十字架信仰の力  ・・・・・  2006年巻頭言
                                                          2006 1/4



  2005年は、日常の”安心”、”安全”、”信頼できるもの”という神話が、日本中で大きく揺らいだ1年でした。4月25日朝JR西日本・福知山線快速が脱線・建物に衝突し、107人が死亡、555人が負傷しました。これは、通勤客を獲得するための”経済路線”でした。アスベスト禍が明るみに出た背景にも”経済性”がありました。それにもかかわらず、時代の流れは”官”から”民”へと流れています。 また、凶悪化する少年事件や、11月広島で、12月栃木でそれぞれ下校中に小1女児が殺害される卑劣な犯罪が起こり、これらは大きな社会不安を引き起こしました。

  その中でも、姉歯・元1級建築士による構造計算書の改ざん事件は、クリスチャンにとって重要な”環境からの示し”といえるような事件でした。
  昔と違って、H型鋼などの鉄筋を組んでから建てるのではなく、下から1階ずつ鉄筋の植え込まれた型枠にコンクリートを流し込んで建て上げていきます。そして現在の建築基準法では、震度5ではほとんど被害が無く、震度6〜7の大地震でも倒壊しない、という考え方で設定されています。しかし、今回の偽造では、建物(マンション、ホテルなど、6都県・78物件)の一本の柱(鉄筋コンクリート)内の周りに置かれた鉄筋の太さと本数が大幅に低減(直径32mm→25mm、32本→12本)され、千葉県のマンションでは、さらに、1階から最上階まで同じ鉄筋量でした。そうすると、1階と2階部分の耐震強度は基準値の31%しかなく、震度5強〜6弱の地震で鉄筋が切れ、柱にひびが入り、震度6強では1階部分のすべての柱にひびが入り、建物は大きく傾き、(阪神大震災のように)1階部分が潰れてしまうそうです。
  (ちなみに、預言されている東京大地震では、歴史にないほどの大きな地震で、ほとんどすべての建物は崩壊する。(by.リック・ジョイナー) だから、新しい立派な教会堂を建てることは意味ないと思われる。 また、フィリピンのマニラでは揺れ無しに 手抜き工事のためそのままオフィス・ビルディングが傾いて崩壊し、台湾の鉄筋アパートでは 各戸が石やセメントなどの重量物で改造し1階が潰れた実例がある。
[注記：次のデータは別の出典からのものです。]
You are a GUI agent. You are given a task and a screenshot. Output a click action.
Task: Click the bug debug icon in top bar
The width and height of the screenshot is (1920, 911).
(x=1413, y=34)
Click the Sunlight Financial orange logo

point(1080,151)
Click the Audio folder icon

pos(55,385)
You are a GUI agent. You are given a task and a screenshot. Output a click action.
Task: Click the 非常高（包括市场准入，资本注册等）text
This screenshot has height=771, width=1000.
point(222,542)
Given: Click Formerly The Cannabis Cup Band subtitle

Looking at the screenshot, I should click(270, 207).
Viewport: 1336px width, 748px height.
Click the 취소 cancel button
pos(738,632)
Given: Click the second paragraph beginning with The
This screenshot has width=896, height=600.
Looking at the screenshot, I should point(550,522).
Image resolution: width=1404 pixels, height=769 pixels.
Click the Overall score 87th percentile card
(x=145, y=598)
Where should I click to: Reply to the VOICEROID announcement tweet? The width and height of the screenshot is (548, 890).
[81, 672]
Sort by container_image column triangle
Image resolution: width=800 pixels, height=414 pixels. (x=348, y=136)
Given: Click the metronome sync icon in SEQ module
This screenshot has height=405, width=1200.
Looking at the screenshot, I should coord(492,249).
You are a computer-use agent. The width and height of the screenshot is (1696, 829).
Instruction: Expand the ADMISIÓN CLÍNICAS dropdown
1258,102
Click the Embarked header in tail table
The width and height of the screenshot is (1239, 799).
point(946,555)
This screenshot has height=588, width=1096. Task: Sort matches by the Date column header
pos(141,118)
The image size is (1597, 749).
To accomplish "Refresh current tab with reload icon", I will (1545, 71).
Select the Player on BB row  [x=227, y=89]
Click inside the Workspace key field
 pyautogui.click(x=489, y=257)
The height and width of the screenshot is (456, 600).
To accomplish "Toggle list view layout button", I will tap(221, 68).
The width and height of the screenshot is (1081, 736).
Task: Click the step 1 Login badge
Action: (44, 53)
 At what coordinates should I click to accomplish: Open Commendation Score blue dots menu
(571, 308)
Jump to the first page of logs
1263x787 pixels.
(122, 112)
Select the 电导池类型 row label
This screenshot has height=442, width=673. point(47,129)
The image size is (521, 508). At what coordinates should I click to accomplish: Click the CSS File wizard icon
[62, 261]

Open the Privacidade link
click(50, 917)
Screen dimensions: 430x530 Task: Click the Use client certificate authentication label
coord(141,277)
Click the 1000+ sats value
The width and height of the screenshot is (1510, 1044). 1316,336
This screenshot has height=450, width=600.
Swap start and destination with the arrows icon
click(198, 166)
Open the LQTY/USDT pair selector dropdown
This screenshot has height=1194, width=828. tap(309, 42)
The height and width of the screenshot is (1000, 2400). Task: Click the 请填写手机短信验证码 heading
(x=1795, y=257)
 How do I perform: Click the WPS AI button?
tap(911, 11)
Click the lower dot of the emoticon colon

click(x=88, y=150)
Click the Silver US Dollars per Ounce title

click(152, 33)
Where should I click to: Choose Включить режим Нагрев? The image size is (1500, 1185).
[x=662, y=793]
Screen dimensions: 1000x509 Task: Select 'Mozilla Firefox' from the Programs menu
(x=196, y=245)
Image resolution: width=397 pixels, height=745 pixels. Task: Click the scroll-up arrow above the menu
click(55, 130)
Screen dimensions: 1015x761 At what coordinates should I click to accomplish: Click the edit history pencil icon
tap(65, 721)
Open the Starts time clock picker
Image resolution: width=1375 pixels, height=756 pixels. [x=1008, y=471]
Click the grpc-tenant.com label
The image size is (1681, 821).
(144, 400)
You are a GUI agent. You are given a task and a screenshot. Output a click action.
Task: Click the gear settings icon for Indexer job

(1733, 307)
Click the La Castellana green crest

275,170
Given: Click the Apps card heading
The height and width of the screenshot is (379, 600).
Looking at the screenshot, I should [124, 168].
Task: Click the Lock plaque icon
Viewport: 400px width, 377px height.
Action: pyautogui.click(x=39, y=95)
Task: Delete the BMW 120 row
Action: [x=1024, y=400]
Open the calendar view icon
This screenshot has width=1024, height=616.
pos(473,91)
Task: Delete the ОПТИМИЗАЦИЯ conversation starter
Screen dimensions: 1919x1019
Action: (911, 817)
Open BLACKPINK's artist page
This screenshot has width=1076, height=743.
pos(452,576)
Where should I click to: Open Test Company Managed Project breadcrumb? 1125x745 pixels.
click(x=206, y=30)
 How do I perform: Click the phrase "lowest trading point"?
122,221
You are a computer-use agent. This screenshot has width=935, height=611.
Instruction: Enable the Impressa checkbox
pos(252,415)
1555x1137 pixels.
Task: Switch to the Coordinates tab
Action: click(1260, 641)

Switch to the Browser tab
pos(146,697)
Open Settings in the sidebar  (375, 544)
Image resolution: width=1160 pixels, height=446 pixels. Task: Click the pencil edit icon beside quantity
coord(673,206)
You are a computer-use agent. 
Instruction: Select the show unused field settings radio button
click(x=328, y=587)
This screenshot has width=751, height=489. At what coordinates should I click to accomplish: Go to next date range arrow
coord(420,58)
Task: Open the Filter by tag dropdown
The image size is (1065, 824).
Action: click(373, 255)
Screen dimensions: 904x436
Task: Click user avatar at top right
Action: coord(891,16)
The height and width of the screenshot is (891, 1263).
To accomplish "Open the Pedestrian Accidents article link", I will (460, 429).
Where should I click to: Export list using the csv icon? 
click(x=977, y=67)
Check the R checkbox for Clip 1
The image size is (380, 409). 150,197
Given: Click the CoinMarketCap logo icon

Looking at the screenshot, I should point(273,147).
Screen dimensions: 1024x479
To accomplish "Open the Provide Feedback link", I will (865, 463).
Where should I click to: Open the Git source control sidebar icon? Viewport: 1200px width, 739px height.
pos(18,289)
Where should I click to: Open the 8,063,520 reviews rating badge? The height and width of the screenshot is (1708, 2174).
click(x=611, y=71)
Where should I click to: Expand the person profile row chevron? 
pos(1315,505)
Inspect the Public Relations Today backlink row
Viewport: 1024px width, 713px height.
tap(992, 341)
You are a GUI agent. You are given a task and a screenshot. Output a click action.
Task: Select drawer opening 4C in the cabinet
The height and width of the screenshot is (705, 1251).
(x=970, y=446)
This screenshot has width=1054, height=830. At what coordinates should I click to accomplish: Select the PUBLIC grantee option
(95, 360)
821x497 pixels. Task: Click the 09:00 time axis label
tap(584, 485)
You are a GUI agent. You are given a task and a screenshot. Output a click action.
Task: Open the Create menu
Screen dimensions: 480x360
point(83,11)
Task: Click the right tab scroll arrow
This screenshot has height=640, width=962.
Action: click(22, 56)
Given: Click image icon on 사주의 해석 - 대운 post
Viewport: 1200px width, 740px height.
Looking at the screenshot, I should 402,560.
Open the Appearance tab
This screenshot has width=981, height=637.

)


  教会は、キリストが土台です。しかし、たとい土台が”砂”ではなく「岩」であっても、その上に建てられる建物(*)(神殿)の「(**)」の強度が低いと、霊的な揺るがしによって簡単に倒壊してしまいます。柱の強度は、その中にある”鉄筋”の太さと量によります。すなわち、主イエス様といかに強い親しい関係にあるか(=いかに聞き従いのパイプが太くて多いか)ということが問われるのです。コンクリートは静かな圧縮応力には強いですが、地震によるせん断や引っ張りの応力にはきわめて弱く、鉄筋が入ることによってそれらが著しく強化されています。高い建物ほど土台と結びつく柱の強度が必要です。これは、私たちが、まったく主に聞き従っていないというのではなく(みことばからの示し、思いの中への語りかけ、聖霊様の促し、執筆・説教時の導き、などはよく体験することですが)、主の時に備えて、そのレベルをもっと上げていかなければならないということです。
  これから、(リバイバルと東京大地震の前に、) 教会が霊的に揺るがされてきますが、土台であるキリストにしっかりつながっている(***)聞き従いの歩みが、より強く求められていきます。そのためには、聖霊派、福音派、カトリックを問わず、設計段階からの偽装、すなわち、”教理”の妥協的部分を根本から見直す必要があると言えます。 ・・・ 第一に、品性(=完全に内側が解放され聖なる者とされ、すべての主が語られている言葉に聞き従っていること)、そして、神の存在を世に明らかにするためのカリスマ信仰、艱難期後再臨の終末論、権威・秩序・制度の考え方、など。御声を聞いて、完全に従うためには、内側の解放ときよめ(聖なること=完全に神のものであること)が必要です。日本に聖霊様が注がれる直前の、現在ほど、教会に”聖め”が要求されている時はありません。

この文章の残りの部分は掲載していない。